For frequent certificate management, consider this bash script:

#!/bin/bash
# Revoke and regenerate certificate script

CLIENT_NAME=$1
EASY_RSA="/etc/openvpn/easy-rsa"

cd $EASY_RSA
source ./vars
./revoke-full $CLIENT_NAME
./build-key $CLIENT_NAME
systemctl restart openvpn@server

Remember to always use the proper easy-rsa tools rather than manual file edits to maintain certificate integrity.
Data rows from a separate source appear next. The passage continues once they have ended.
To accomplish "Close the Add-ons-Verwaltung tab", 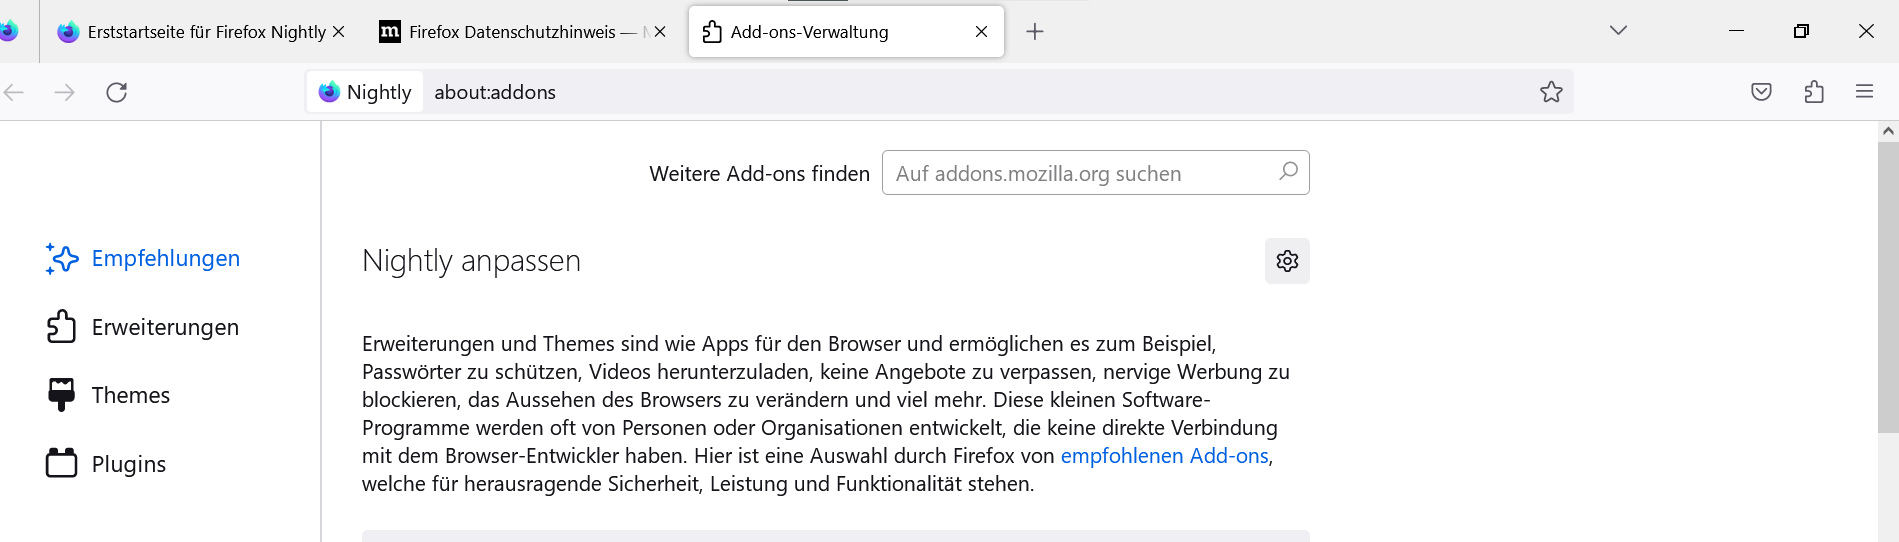I will click(x=981, y=32).
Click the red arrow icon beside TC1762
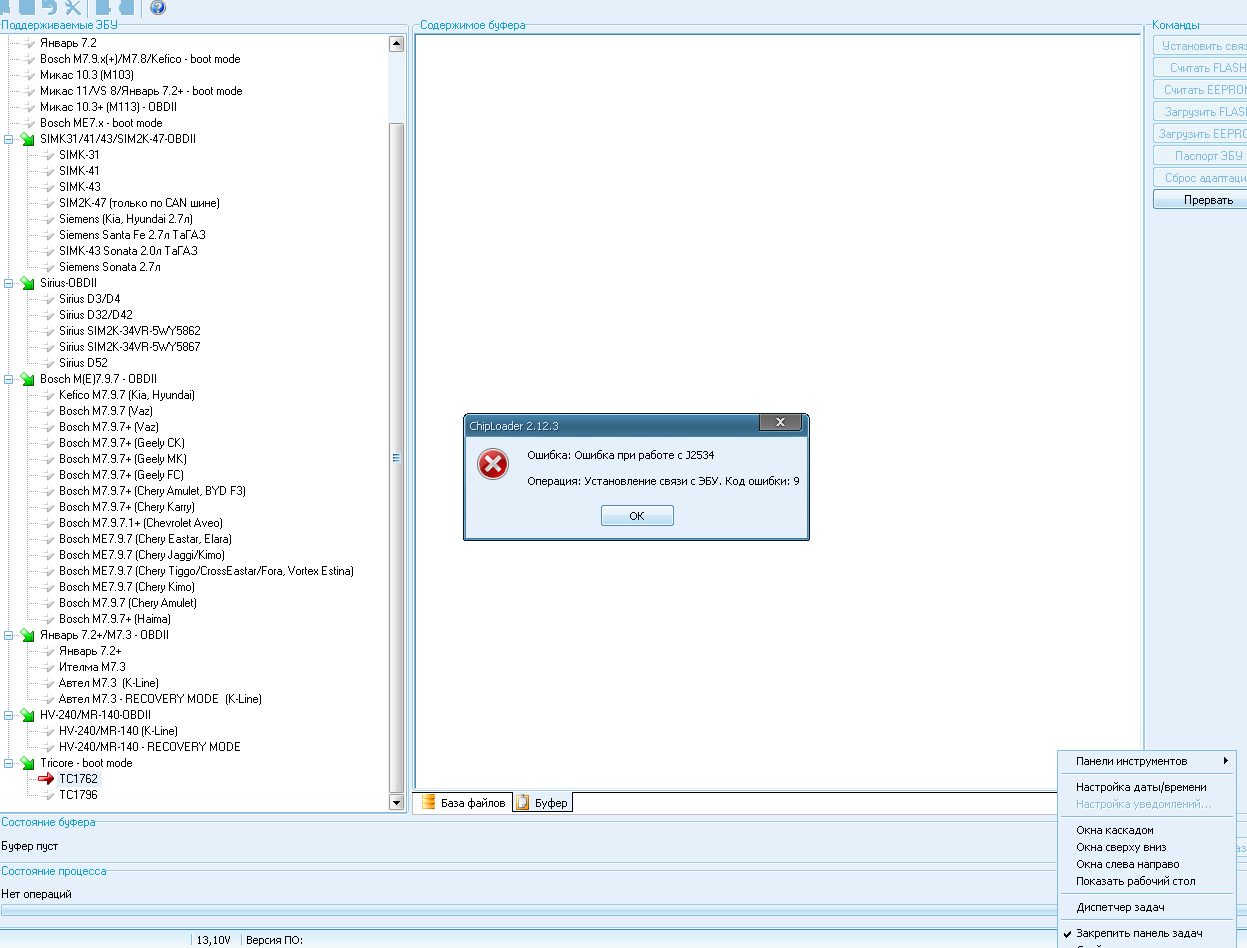Viewport: 1247px width, 948px height. point(45,779)
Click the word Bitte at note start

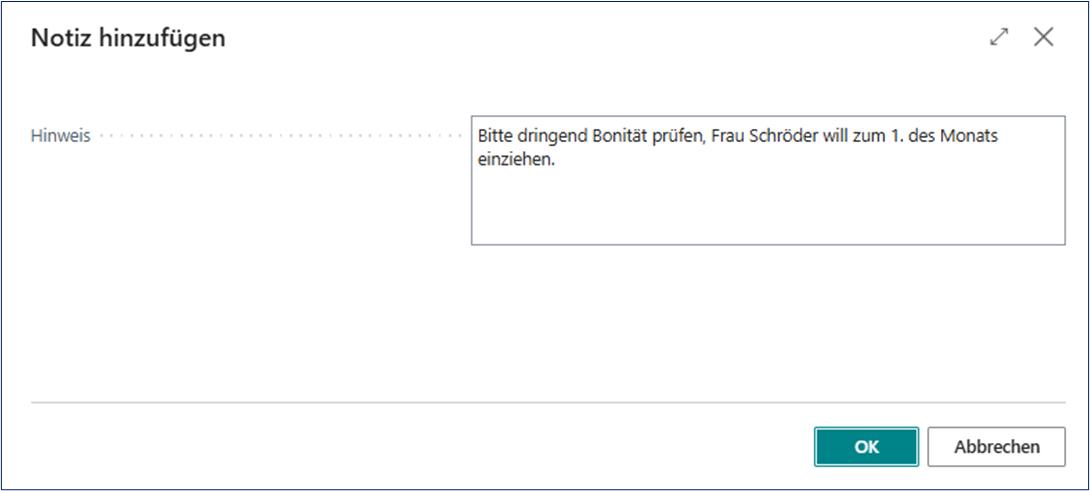(x=495, y=136)
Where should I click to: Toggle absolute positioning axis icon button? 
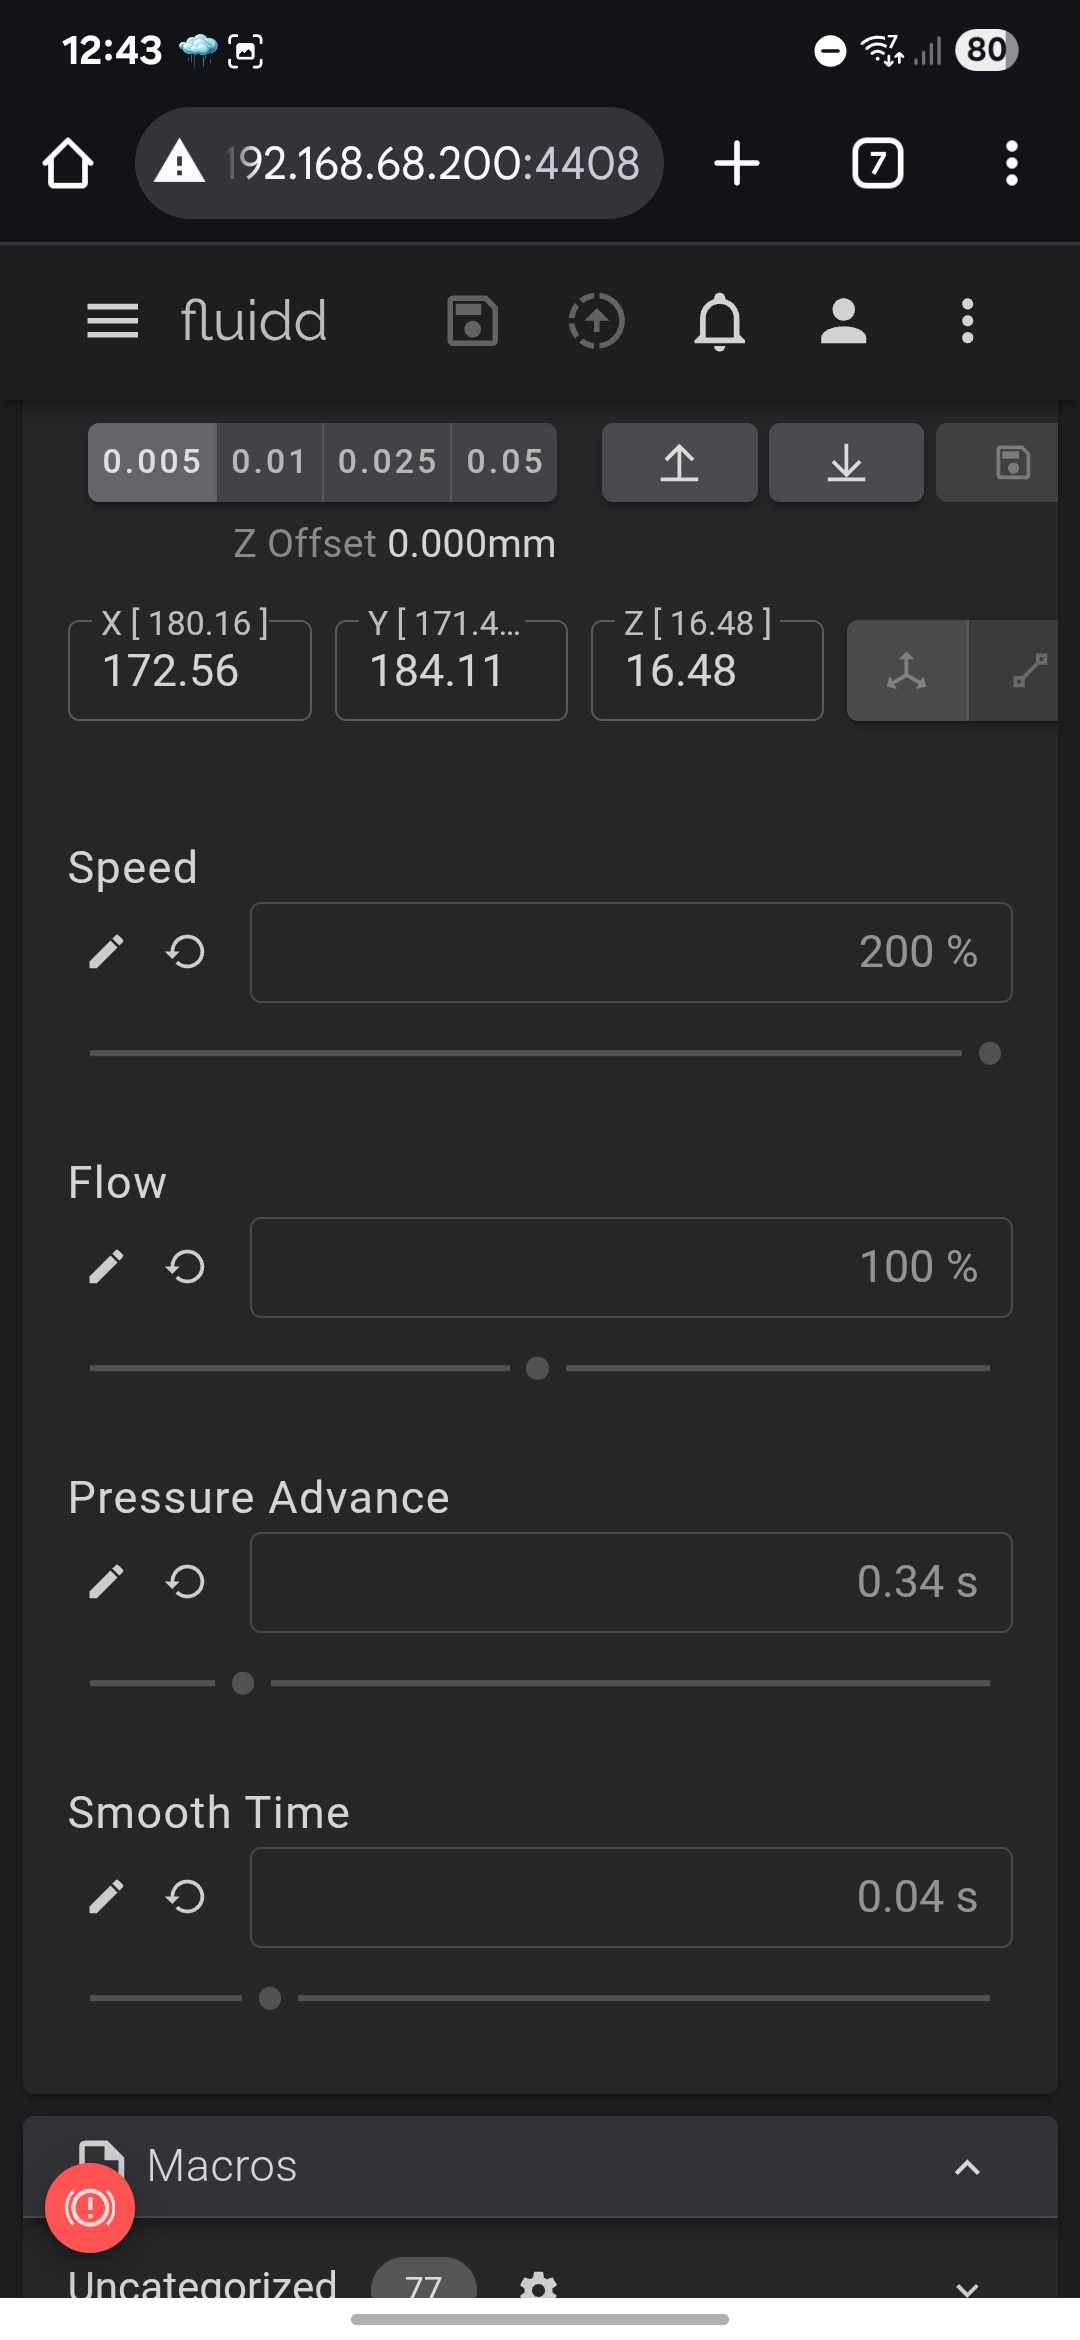click(907, 670)
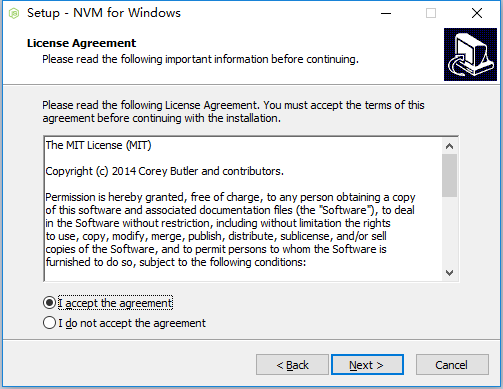Click the 'Setup - NVM for Windows' title bar
Screen dimensions: 503x389
click(x=104, y=13)
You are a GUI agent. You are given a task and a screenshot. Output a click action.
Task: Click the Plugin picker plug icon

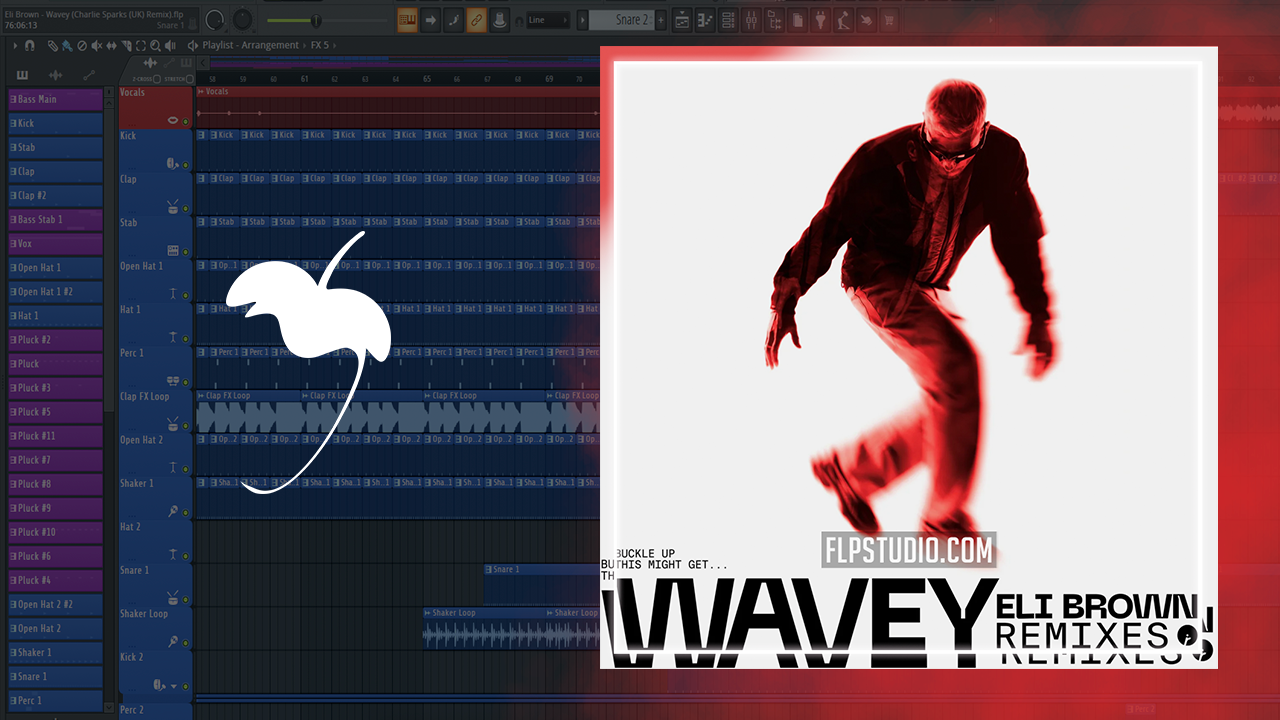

Many OpenVPN administrators mistakenly believe that simply removing or modifying entries in index.txt will immediately revoke certificates. Here's why this approach fails:

# Example of problematic manual modification
V   220101010101Z    01    unknown /CN=client1

Changing the 'V' to 'R' without proper procedure leaves the certificate still valid because:

  • The Certificate Revocation List (CRL) isn't automatically updated
  • Missing revocation timestamps create validation gaps
  • OpenVPN server needs explicit CRL file loading

Here's the proper way to revoke certificates using easy-rsa:

# Navigate to your easy-rsa directory
cd /etc/openvpn/easy-rsa/

# Source the vars file (adjust for your environment)
source ./vars

# Revoke the specific certificate
./revoke-full client1

# Verify the updated index.txt
cat keys/index.txt

This creates proper revocation entries with timestamps:

R   220101010101Z   220202020202Z    01    unknown /CN=client1

After revocation, these actions are mandatory:

# Generate new CRL file
./build-crl

# Copy CRL to OpenVPN config directory
cp keys/crl.pem /etc/openvpn/

# Add to server.conf (if not present)
echo "crl-verify /etc/openvpn/crl.pem" >> /etc/openvpn/server.conf

# Restart OpenVPN service
systemctl restart openvpn@server

If clients still connect after revocation:

  • Verify crl-verify directive exists in server config
  • Check CRL file permissions (should be readable by OpenVPN user)
  • Confirm CRL file is being reloaded (add crl-verify /etc/openvpn/crl.pem to client config for testing)

When needing to recreate certificates with identical CNs:

# First revoke old certificate
./revoke-full client1

# Then generate new certificate
./build-key client1

# Verify new certificate appears in index.txt
grep "client1" keys/index.txt

Remember to always regenerate the CRL after certificate operations.